I was a senior at Notre Dame in Baltimore, and waiting for my then boyfriend Jack Galotto to drive up from Duke Medical School to spend the weekend. The news burst into a wonderful lazy fall afternoon, and we stood in the student lounge frozen around the TV. When Walter Cronkite told us that President Kennedy was dead, it was as personal as hearing that a close family member had died.
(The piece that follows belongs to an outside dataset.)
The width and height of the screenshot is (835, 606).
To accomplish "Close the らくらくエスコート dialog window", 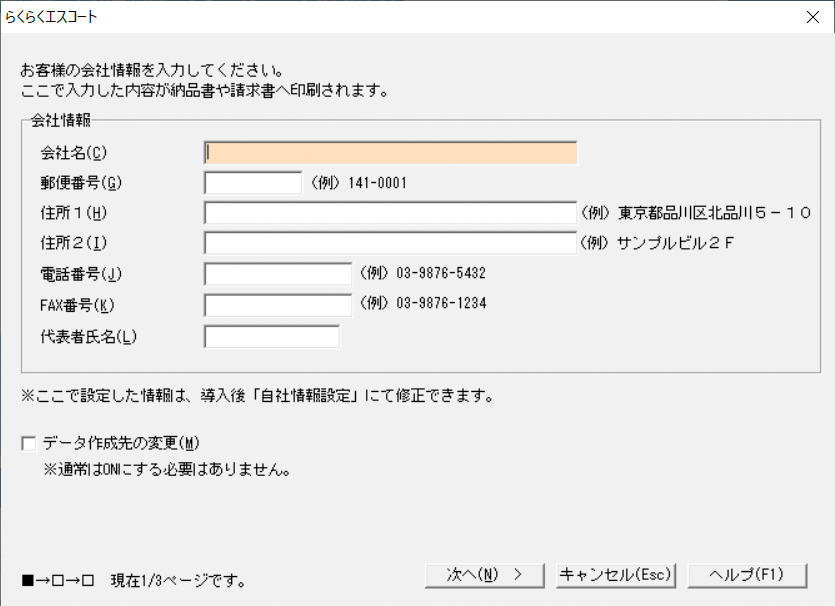I will point(812,17).
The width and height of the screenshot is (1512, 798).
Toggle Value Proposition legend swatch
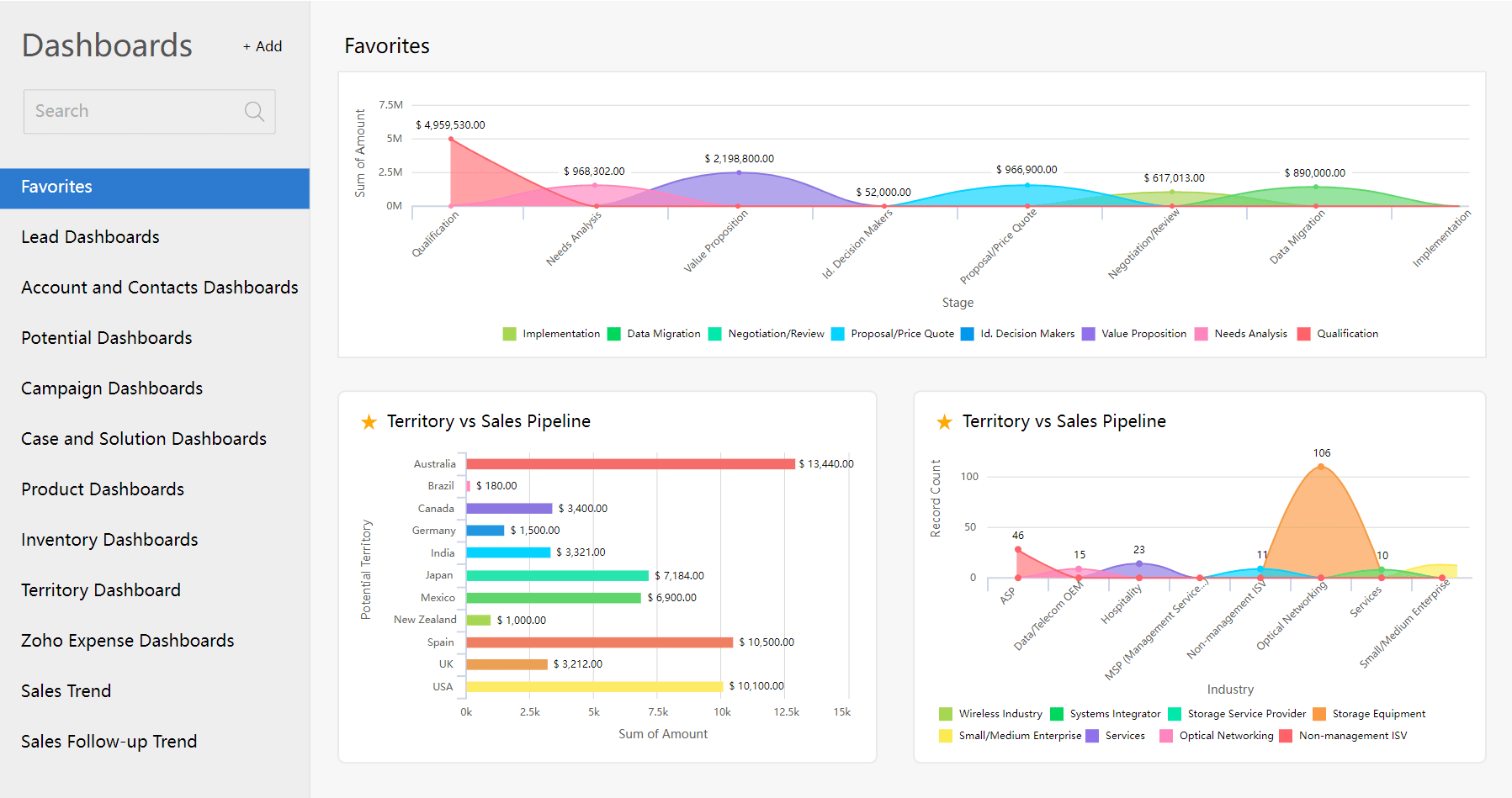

Jack was staying with his former roommate Michael (now Mayor) Bloomberg, who was dating my friend from NDC. When Jack arrived, he told us of driving through Washington with helicopters overhead and people out in the street abuzz with some news that he couldn't determine. His radio was broken, and he heard random snatches of news from other cars, such as a reporter going on and on about President Garfield. Finally, a cabdriver told him that the President had been assassinated. When he got to Baltimore, the four of us sat in Mike's apartment, mostly in stunned silence and in tears, as we tried to deal with incredible disbelief and waves of emotion. We had planned to go dinner and a movie- everything was closed, so Mike eventually made sandwiches, and we tried to console each other. I just remember how terrible we felt, and our complete lack of cynicism, which seems impossible today.

I believe that day was the true end of the Fifties, and the Sixties had slouched into Bethlehem. So many things died that day- and we had no idea of the terrible times ahead. When we graduated in June, Mike put the Eternal Flame on the class banner for "64.